_EXERCISE DIRECTIONS:_
Task for the records below: please copy exactly, and only, the lines from the one containing "Given: Click the 合并 merge cells button" to the last line, both included, leaving out the pictures.

Stored records:
#####
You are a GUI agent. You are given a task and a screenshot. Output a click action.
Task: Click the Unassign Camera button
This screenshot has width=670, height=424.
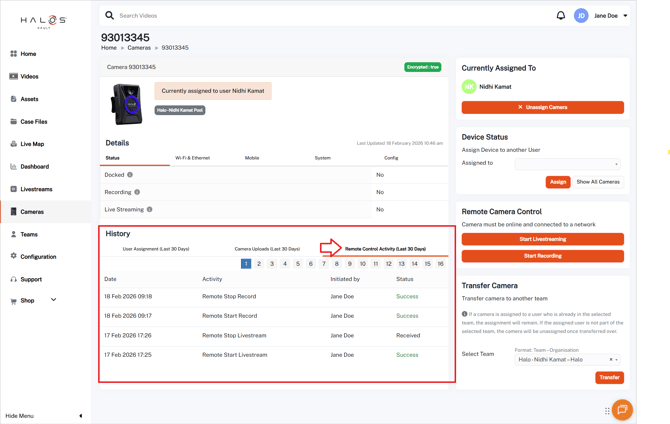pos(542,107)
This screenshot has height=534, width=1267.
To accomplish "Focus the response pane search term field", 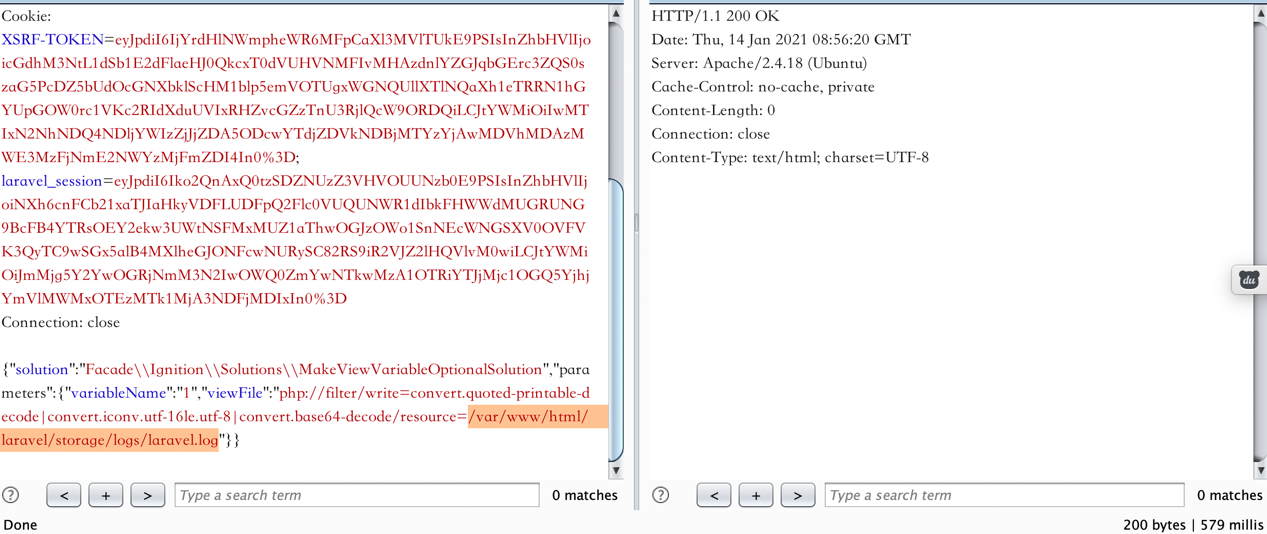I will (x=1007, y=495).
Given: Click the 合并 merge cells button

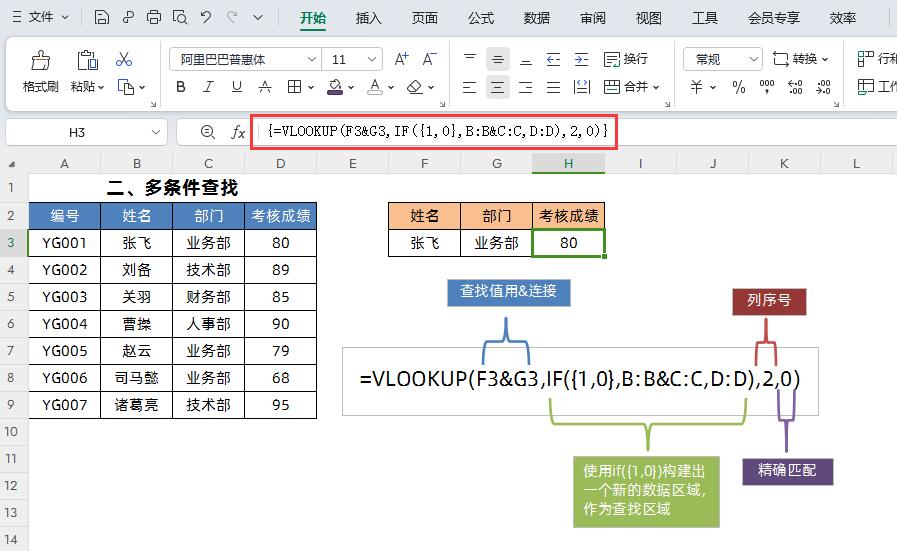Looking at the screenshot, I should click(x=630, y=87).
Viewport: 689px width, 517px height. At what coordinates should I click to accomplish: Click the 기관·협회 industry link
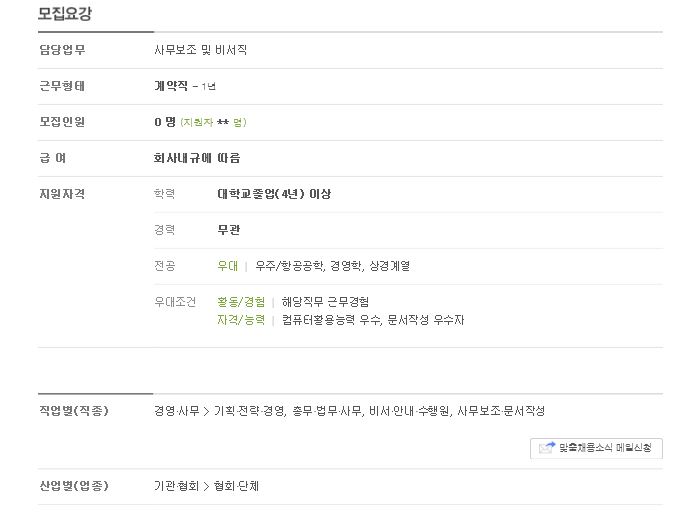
#####
_REPLY:_
Given: Click the 合并 merge cells button

Looking at the screenshot, I should click(x=630, y=87).
Viewport: 689px width, 517px height. At what coordinates should I click to accomplish: Click the 기관·협회 industry link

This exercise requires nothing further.